Lines from the one containing "Click the green bold word in the preview" through the last line of the data are to be returned exactly, both ends included, minus any pictures.

Top of Supplied records

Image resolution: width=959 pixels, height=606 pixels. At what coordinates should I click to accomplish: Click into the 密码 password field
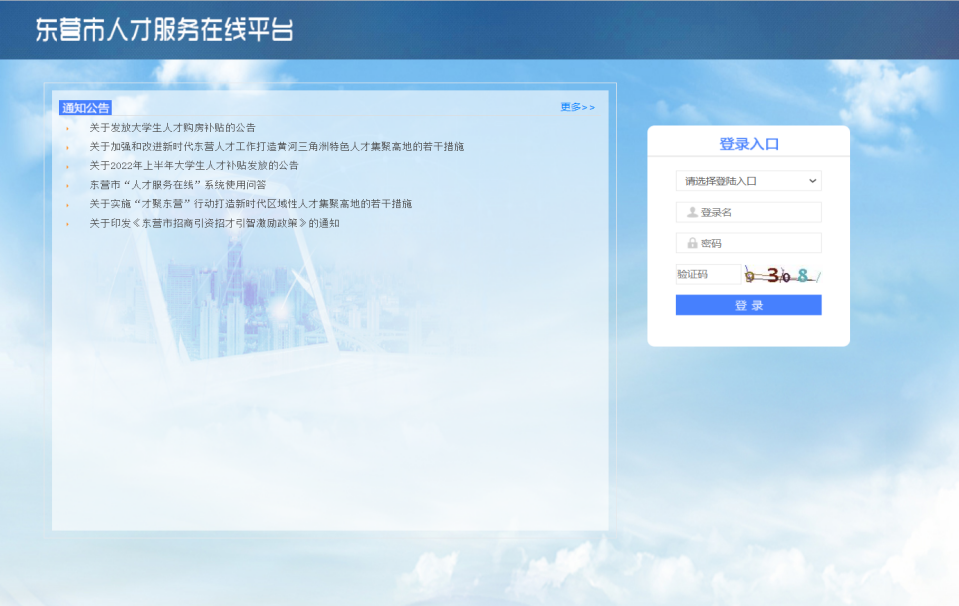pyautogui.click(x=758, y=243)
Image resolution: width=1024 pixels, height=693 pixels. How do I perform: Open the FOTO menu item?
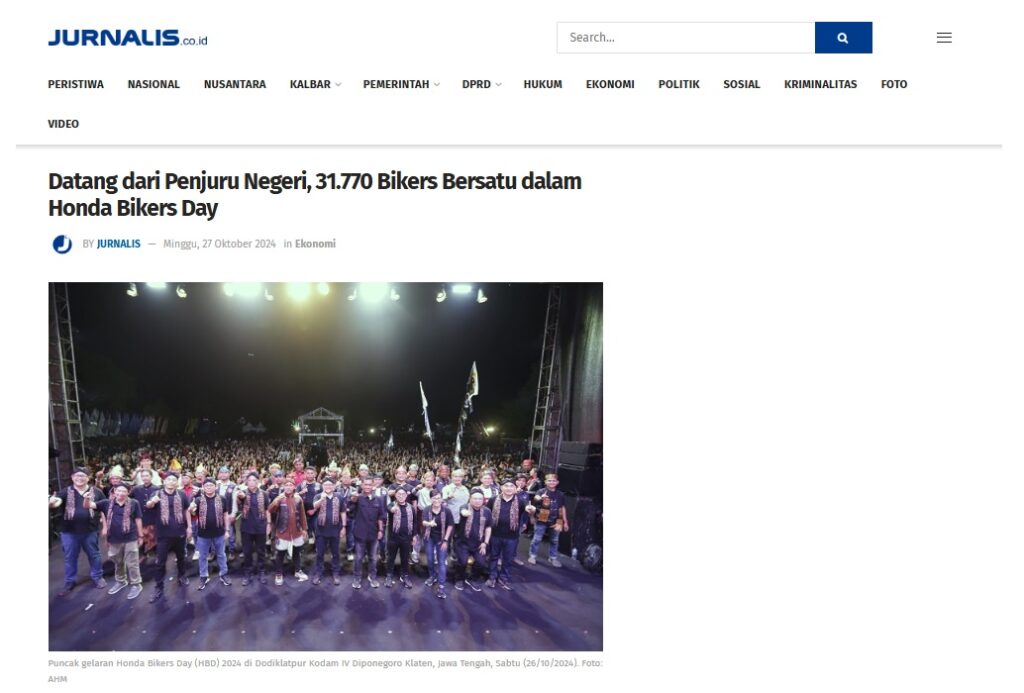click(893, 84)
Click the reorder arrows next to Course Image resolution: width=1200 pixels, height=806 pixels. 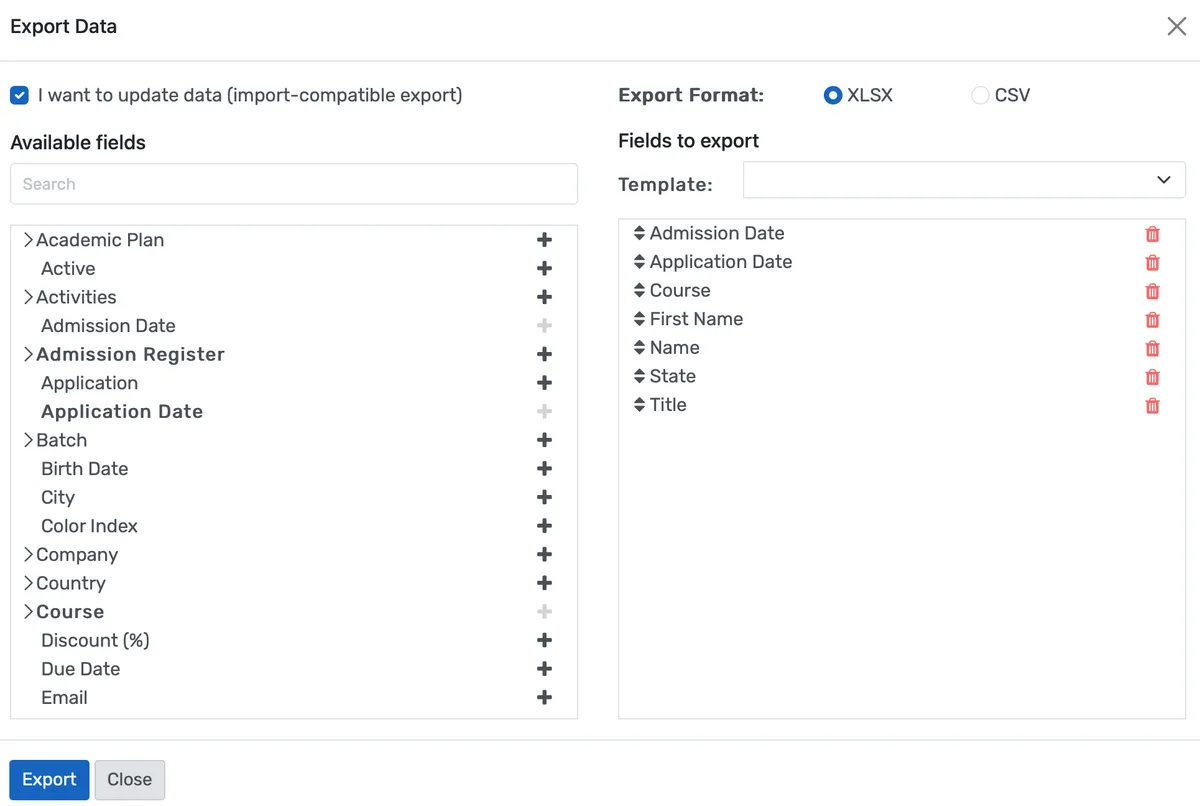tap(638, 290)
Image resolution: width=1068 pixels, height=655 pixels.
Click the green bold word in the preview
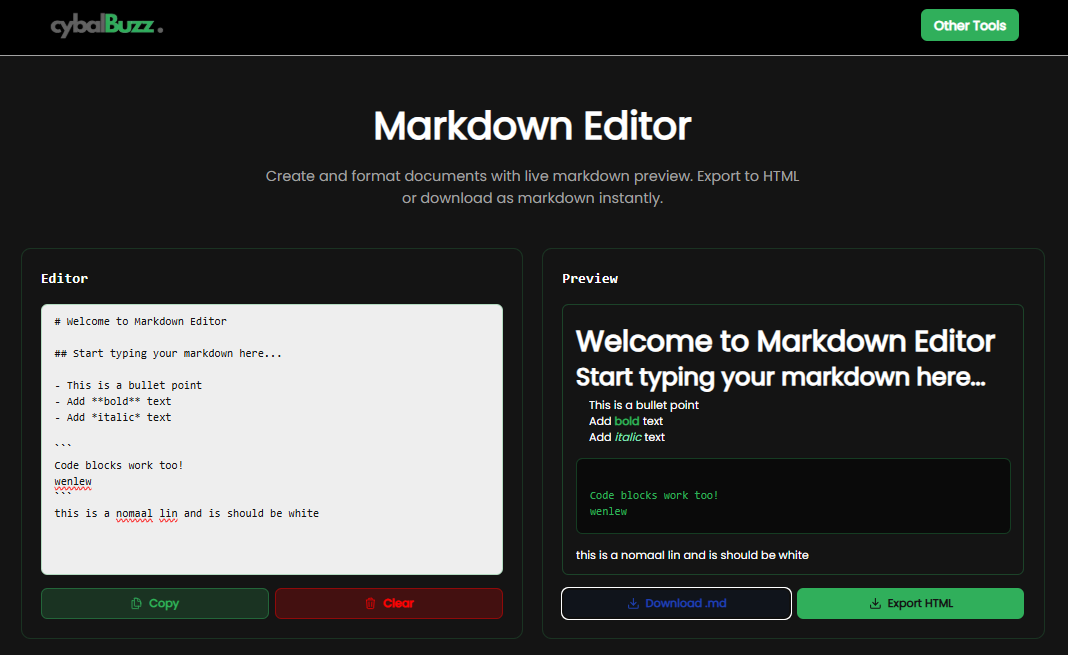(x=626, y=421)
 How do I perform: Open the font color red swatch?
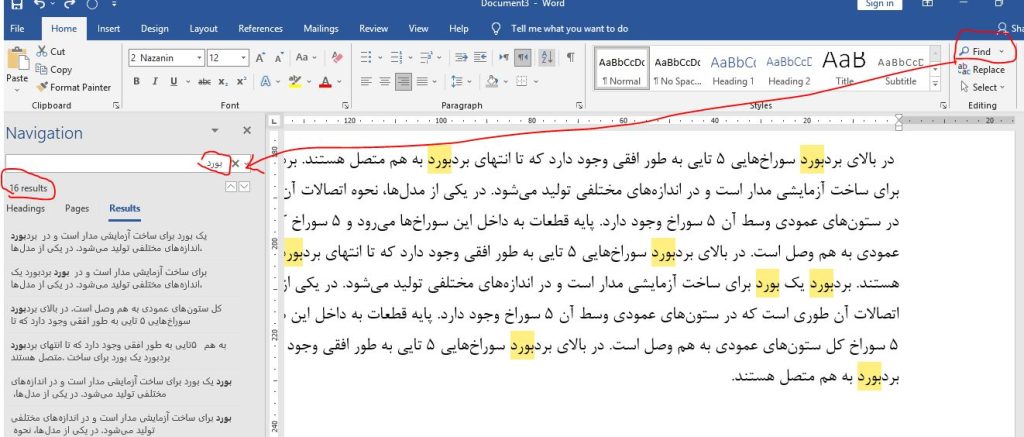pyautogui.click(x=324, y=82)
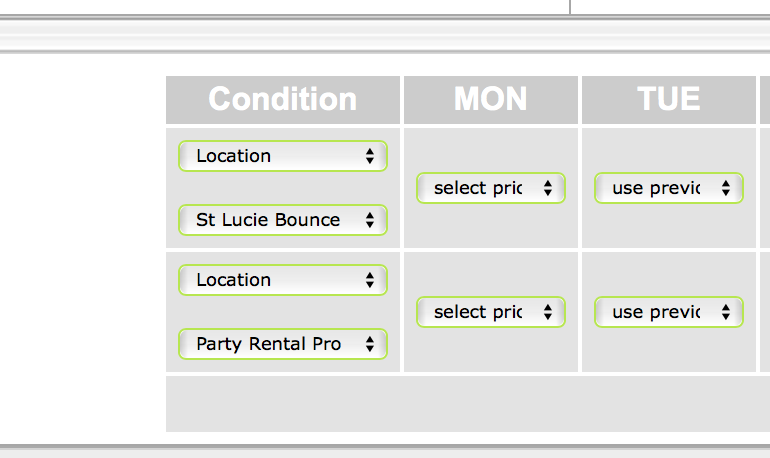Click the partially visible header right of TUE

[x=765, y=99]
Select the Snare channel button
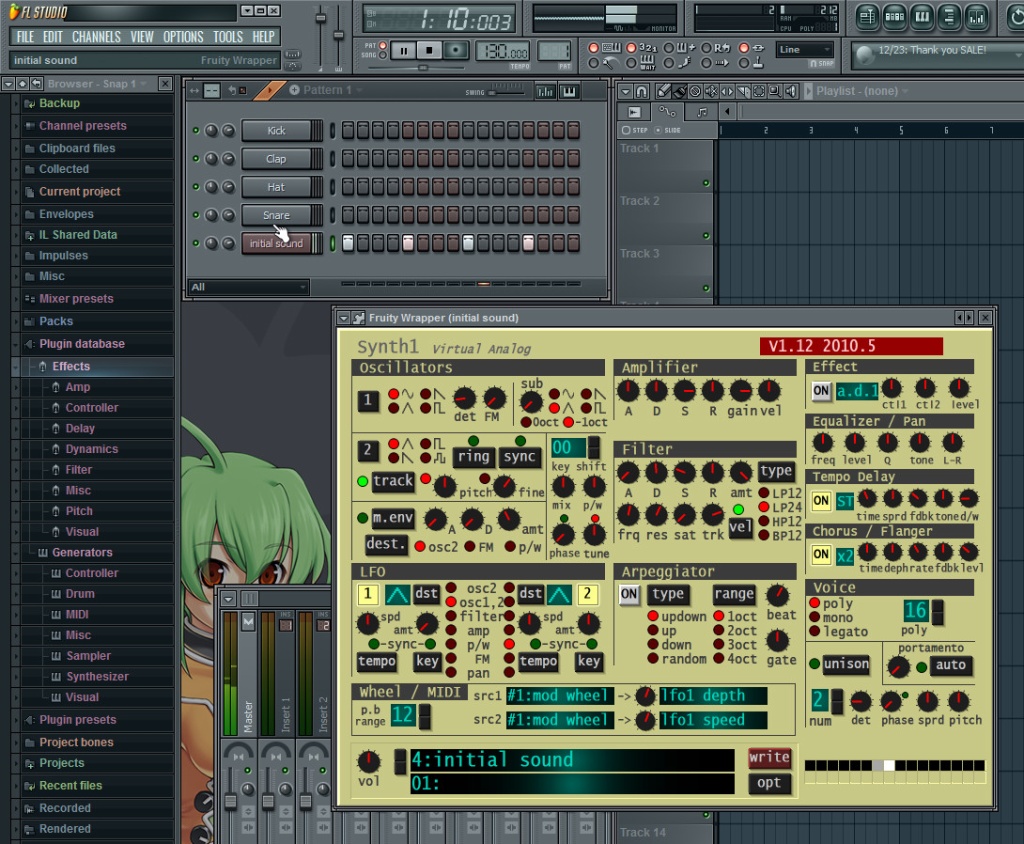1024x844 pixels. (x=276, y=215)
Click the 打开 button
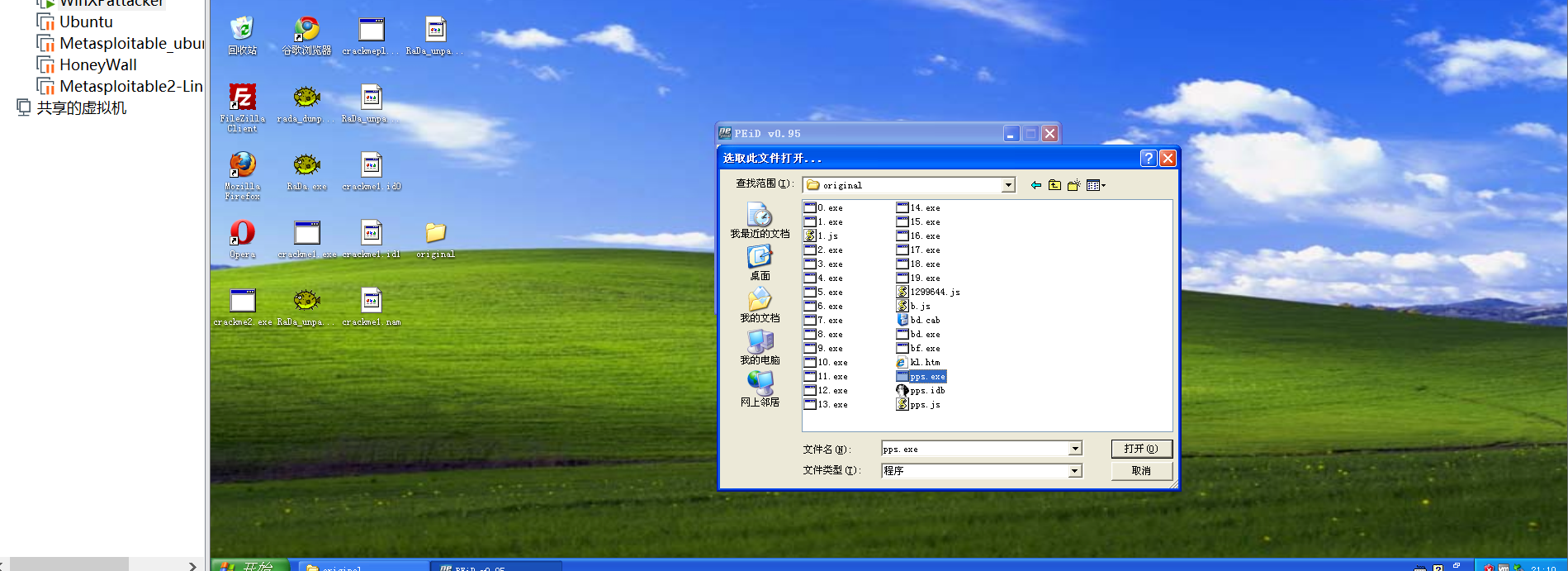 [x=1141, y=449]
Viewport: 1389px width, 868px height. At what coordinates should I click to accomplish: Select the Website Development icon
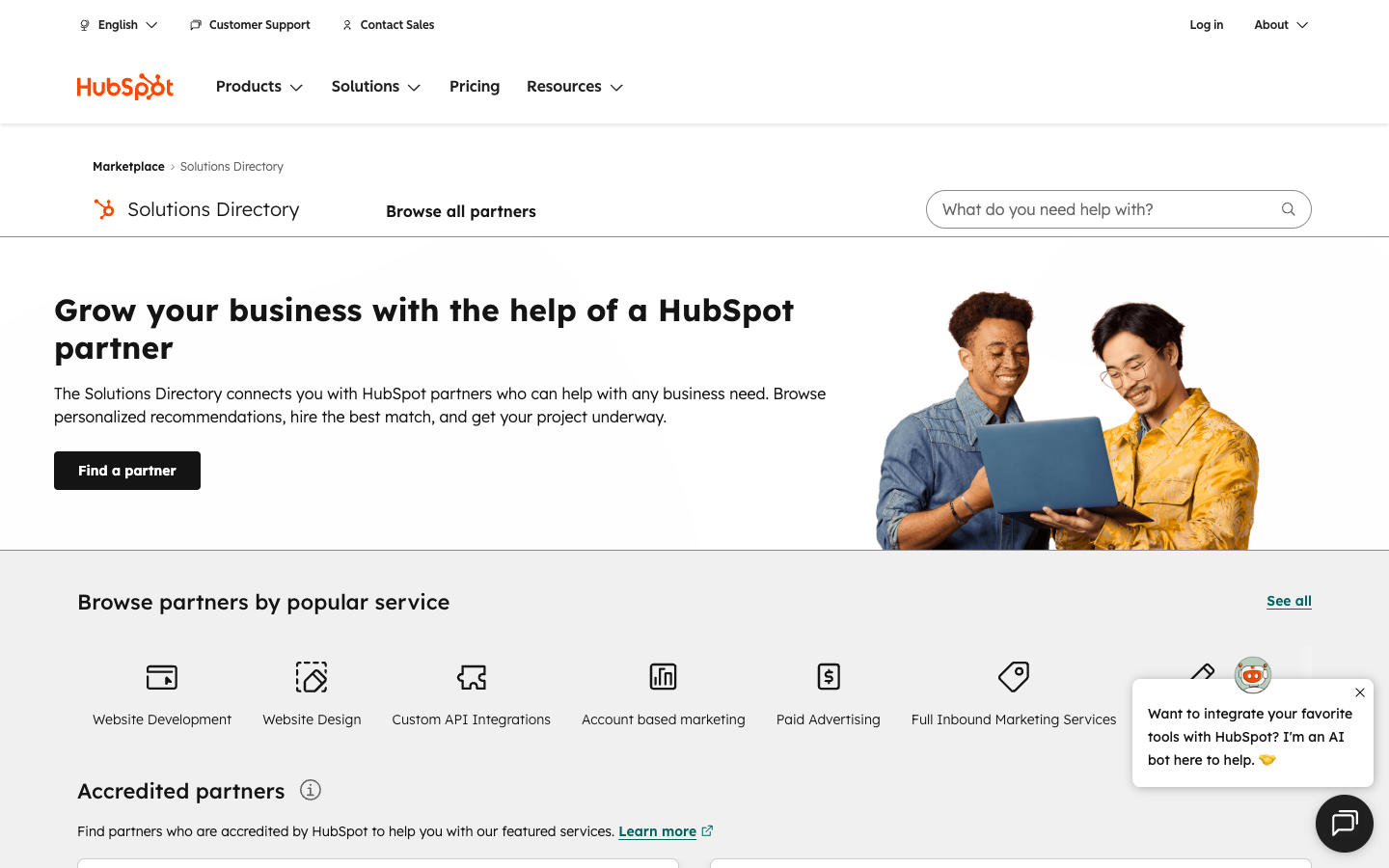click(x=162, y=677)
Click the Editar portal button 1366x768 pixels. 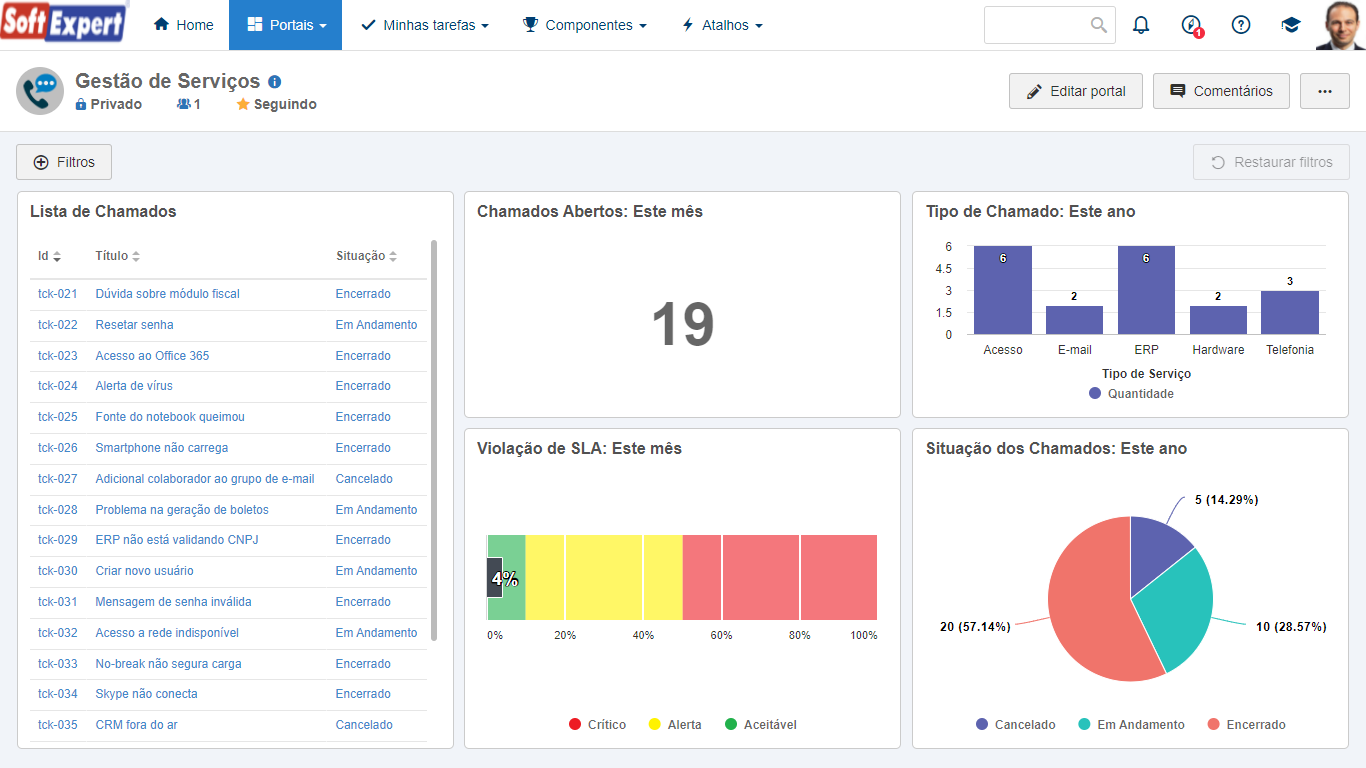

Bottom of Supplied records

» **Reply to the exercise**:
Click the green bold word in the preview
(x=626, y=421)
 How do I perform: Open the font color red swatch?
pyautogui.click(x=324, y=82)
Click the partially visible header right of TUE

[x=765, y=99]
Select the Snare channel button
1024x844 pixels. (x=276, y=215)
Click the 打开 button
 [x=1141, y=449]
Viewport: 1389px width, 868px height. At what coordinates should I click to accomplish: Select the Website Development icon
click(x=162, y=677)
Click the Editar portal button 1366x768 pixels. 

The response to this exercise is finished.